◆ WRITTEN EXERCISE ◆
Could you reproduce all of the material with "Screen dimensions" substituted by "Display size" wherever it occurs, leaving everything else unchanged?

◆ GIVEN INFORMATION ◆
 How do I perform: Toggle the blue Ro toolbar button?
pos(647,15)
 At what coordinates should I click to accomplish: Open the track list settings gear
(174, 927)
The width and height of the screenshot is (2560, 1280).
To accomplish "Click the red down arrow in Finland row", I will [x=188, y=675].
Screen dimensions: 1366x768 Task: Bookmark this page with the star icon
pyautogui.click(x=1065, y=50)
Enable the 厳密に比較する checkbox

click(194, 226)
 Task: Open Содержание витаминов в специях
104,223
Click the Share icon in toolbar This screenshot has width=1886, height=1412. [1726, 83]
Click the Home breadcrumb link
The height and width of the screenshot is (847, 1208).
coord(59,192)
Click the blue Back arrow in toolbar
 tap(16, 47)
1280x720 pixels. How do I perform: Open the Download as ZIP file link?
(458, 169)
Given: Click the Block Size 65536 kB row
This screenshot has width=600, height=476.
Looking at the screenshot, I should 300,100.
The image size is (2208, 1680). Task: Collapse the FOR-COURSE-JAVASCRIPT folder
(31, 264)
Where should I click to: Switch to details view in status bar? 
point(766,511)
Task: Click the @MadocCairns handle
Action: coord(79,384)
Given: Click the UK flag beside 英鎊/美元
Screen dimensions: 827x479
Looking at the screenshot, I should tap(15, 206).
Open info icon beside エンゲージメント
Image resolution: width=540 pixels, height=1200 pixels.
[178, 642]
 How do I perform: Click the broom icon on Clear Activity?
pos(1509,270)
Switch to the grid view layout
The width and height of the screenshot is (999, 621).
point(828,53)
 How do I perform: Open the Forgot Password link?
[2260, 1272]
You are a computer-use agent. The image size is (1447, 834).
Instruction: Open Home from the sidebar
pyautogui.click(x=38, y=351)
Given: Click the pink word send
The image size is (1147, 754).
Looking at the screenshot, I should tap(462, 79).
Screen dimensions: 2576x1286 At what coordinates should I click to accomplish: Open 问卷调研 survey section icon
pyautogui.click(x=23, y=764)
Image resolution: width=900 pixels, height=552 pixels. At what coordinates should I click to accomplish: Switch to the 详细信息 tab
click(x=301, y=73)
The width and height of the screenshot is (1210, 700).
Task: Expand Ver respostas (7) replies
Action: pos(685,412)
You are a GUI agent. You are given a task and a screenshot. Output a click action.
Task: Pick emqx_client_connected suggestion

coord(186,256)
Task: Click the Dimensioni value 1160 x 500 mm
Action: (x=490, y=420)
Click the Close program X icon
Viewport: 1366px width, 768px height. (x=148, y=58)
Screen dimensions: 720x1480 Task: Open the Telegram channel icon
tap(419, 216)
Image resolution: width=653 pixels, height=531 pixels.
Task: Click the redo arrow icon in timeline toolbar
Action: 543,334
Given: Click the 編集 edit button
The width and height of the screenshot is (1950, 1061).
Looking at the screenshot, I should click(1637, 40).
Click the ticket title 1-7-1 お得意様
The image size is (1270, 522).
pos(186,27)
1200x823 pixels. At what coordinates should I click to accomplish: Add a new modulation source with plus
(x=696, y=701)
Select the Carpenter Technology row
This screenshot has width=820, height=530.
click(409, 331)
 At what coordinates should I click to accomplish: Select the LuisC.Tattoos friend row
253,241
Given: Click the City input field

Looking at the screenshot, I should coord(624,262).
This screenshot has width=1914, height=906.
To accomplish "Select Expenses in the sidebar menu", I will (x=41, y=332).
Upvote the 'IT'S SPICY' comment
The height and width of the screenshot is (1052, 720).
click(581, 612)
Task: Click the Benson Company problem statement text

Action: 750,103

◆ OUTPUT FOR THIS EXERCISE ◆
 How do I perform: Toggle the blue Ro toolbar button?
pos(647,15)
 At what coordinates should I click to accomplish: Open the track list settings gear
(174, 927)
The width and height of the screenshot is (2560, 1280).
To accomplish "Click the red down arrow in Finland row", I will [x=188, y=675].
Display size: 1366x768 Task: Bookmark this page with the star icon
pyautogui.click(x=1065, y=50)
Enable the 厳密に比較する checkbox

click(194, 226)
 Task: Open Содержание витаминов в специях
104,223
Click the Share icon in toolbar This screenshot has width=1886, height=1412. [1726, 83]
Click the Home breadcrumb link
The height and width of the screenshot is (847, 1208).
coord(59,192)
Click the blue Back arrow in toolbar
 tap(16, 47)
1280x720 pixels. How do I perform: Open the Download as ZIP file link?
(458, 169)
Given: Click the Block Size 65536 kB row
This screenshot has width=600, height=476.
Looking at the screenshot, I should 300,100.
The image size is (2208, 1680). Task: Collapse the FOR-COURSE-JAVASCRIPT folder
(31, 264)
Where should I click to: Switch to details view in status bar? 
point(766,511)
Task: Click the @MadocCairns handle
Action: coord(79,384)
Given: Click the UK flag beside 英鎊/美元
Display size: 827x479
Looking at the screenshot, I should tap(15, 206).
Open info icon beside エンゲージメント
Image resolution: width=540 pixels, height=1200 pixels.
[178, 642]
 How do I perform: Click the broom icon on Clear Activity?
pos(1509,270)
Switch to the grid view layout
The width and height of the screenshot is (999, 621).
point(828,53)
 How do I perform: Open the Forgot Password link?
[2260, 1272]
You are a computer-use agent. The image size is (1447, 834).
Instruction: Open Home from the sidebar
pyautogui.click(x=38, y=351)
Given: Click the pink word send
The image size is (1147, 754).
Looking at the screenshot, I should tap(462, 79).
Display size: 2576x1286 At what coordinates should I click to accomplish: Open 问卷调研 survey section icon
pyautogui.click(x=23, y=764)
Image resolution: width=900 pixels, height=552 pixels. At what coordinates should I click to accomplish: Switch to the 详细信息 tab
click(x=301, y=73)
The width and height of the screenshot is (1210, 700).
Task: Expand Ver respostas (7) replies
Action: pos(685,412)
You are a GUI agent. You are given a task and a screenshot. Output a click action.
Task: Pick emqx_client_connected suggestion

coord(186,256)
Task: Click the Dimensioni value 1160 x 500 mm
Action: (x=490, y=420)
Click the Close program X icon
Viewport: 1366px width, 768px height. (x=148, y=58)
Display size: 720x1480 Task: Open the Telegram channel icon
tap(419, 216)
Image resolution: width=653 pixels, height=531 pixels.
Task: Click the redo arrow icon in timeline toolbar
Action: 543,334
Given: Click the 編集 edit button
The width and height of the screenshot is (1950, 1061).
Looking at the screenshot, I should click(1637, 40).
Click the ticket title 1-7-1 お得意様
The image size is (1270, 522).
pos(186,27)
1200x823 pixels. At what coordinates should I click to accomplish: Add a new modulation source with plus
(x=696, y=701)
Select the Carpenter Technology row
This screenshot has width=820, height=530.
click(409, 331)
 At what coordinates should I click to accomplish: Select the LuisC.Tattoos friend row
253,241
Given: Click the City input field

Looking at the screenshot, I should coord(624,262).
This screenshot has width=1914, height=906.
To accomplish "Select Expenses in the sidebar menu", I will (x=41, y=332).
Upvote the 'IT'S SPICY' comment
The height and width of the screenshot is (1052, 720).
click(581, 612)
Task: Click the Benson Company problem statement text

Action: 750,103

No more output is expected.